Ketokohan Pong Tiku alias Ne’ Baso mulai kelihatan ketika terjadi konflik bersenjata antara negeri Baruppu dan negeri Pangala pada tahun 1880. Dalam konflik ini, ia ditugasi oleh ayahnya yang sudah berusia lanjut, untuk memimpin Laskar Pangala. Negeri Baruppu dapat dikuasainya dan dimasukkan ke dalam wilayah kekuasaannya. Sejak itu, kepemimpinannya diakui oleh pemangku-pemangku adat lain di Tana Toraja. Dengan mereka, ia selalu kerjasama untuk saling bantu.

Suasana perang dialami lagi oleh Pong Tiku alias Ne’ Baso dalam peristiwa yang dikenal sebagai “Perang Kopi”. Sebagai penghasil kopi bermutu tinggi, Tana Toraja menjadi ajang persaingan antara pedagang-pedagang yang datang dari daerah lain untuk menguasai perdagangan kopi. Mereka menempati daerah-daerah tertentu sebagai pemukiman dan pada umumnya membawa pengawal bersenjata. “Perang Kopi” terjadi pada tahun 1889 diawali oleh serangan pedangan Luwu dan Bone terhadap pemukiman pedagang Sidenreng dan Sawitto. Dalam perang ini Pong Tiku alias Ne’ Baso memihak pedangan Sidenreng dan Sawitto menghadapi perang Luwu dan Bone. Laskar Bone dikenal dengan Laskar “songkok borrong” (topi merah). Pasukan Pong Tiku alias Ne’ Baso sempat terdesak, namun pada akhirnya mereka berhasil memukul mundur Laskar Luwu dan Bone.

Konflik bersenjata antara Pangala dan Baruppu serta perang kopi pada hakikatnya adalah “Perang Saudara” antar komunitas di Sulawesi Selatan. Kedua peristiwa itu menyadarkan Pong Tiku alias Ne’ Baso bahwa ia harus membangun benteng-benteng untuk mempertahankan wilayah kekuasaannya dari intervensi pihak luar. Pembangunan benteng-benteng itu disesuaikan dengan benteng alam Tana Toraja yang bergunung-gunung. Di sebelah barat Pangala dibangun benteng-benteng Lalidong, Buntubatu dan Rinding Alla, sedangkan disebelah timur dibangun benteng-benteng Buntuasu, Tondok, Ka’do dan Mamullu. Benteng Buntubatu merupakan benteng terkuat yang langsung dipimpin oleh Pong Tiku alias Ne’ Baso, sedangkan benteng Buntuasu adalah benteng yang letaknya paling dekat dengan Pangala. Di samping membangun benteng-benteng dan melengakpi persenjataan, termasuk meriam yang diperolehnya melalui barter dengan pedagang-pedagang kopi, Pong Tiku alias Ne’ Baso juga menjalin hubungan persahabatan dengan penguasa daerah-daerah lain seperti Pare-Pare, Sidendreng, Sawitto, Wajo dan Palopo. Daerah-daerah ini merupakan jalur transportasi menuju Tana Toraja.

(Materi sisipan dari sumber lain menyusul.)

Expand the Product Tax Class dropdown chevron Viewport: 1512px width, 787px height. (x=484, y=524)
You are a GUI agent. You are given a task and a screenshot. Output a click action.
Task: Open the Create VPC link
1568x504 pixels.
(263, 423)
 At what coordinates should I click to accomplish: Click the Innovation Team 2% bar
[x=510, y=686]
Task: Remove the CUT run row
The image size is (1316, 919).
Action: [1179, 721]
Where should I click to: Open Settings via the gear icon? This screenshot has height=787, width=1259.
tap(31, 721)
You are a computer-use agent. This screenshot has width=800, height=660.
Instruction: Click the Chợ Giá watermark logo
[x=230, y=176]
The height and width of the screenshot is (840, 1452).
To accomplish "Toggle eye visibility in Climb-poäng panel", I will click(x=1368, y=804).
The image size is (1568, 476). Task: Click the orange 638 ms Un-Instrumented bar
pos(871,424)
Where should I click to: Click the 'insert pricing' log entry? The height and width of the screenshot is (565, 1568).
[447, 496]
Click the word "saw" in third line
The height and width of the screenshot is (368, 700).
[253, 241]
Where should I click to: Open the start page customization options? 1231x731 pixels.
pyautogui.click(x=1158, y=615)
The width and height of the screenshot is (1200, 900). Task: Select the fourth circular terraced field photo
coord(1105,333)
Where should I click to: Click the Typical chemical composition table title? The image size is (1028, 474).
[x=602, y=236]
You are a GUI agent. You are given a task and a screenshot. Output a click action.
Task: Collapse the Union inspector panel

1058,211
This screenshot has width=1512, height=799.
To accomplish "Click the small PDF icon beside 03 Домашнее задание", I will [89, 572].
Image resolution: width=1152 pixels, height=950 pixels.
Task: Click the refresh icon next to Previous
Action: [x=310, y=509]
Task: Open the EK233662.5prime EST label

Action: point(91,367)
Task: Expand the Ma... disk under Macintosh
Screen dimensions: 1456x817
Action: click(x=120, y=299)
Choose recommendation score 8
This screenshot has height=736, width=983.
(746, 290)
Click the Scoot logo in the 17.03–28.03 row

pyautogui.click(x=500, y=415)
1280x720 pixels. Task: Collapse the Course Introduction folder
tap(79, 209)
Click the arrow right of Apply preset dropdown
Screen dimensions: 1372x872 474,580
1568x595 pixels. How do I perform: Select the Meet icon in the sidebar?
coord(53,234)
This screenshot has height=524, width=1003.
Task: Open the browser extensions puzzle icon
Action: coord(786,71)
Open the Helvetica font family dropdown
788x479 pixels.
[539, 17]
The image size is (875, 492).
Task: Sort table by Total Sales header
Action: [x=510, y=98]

Perkuatan pertahanan yang dibangun oleh Pong Tiku alias Ne’ Baso ternyata sangat bermanfaat pada waktu ia menghadapi serangan militer Belanda ke Tana Toraja. Serangan ini merupakan rentetan dari serangan Belanda terhadap kerajaan Bone yang ketika itu merupakan kerajaan terkuat di Sulawesi Selatan. Setelah Kerajaan Bone ditaklukkan, pada tahun 1905 Belanda melanjutkan operasi-operasi militernya ke kerajaan-kerajaan lain. Satu persatu kerajaan ini mereka taklukkan, termasuk kerajaan Luwu dengan ibukotanya Palopo. Tana Toraja pun merupakan sasaran untuk dikuasai.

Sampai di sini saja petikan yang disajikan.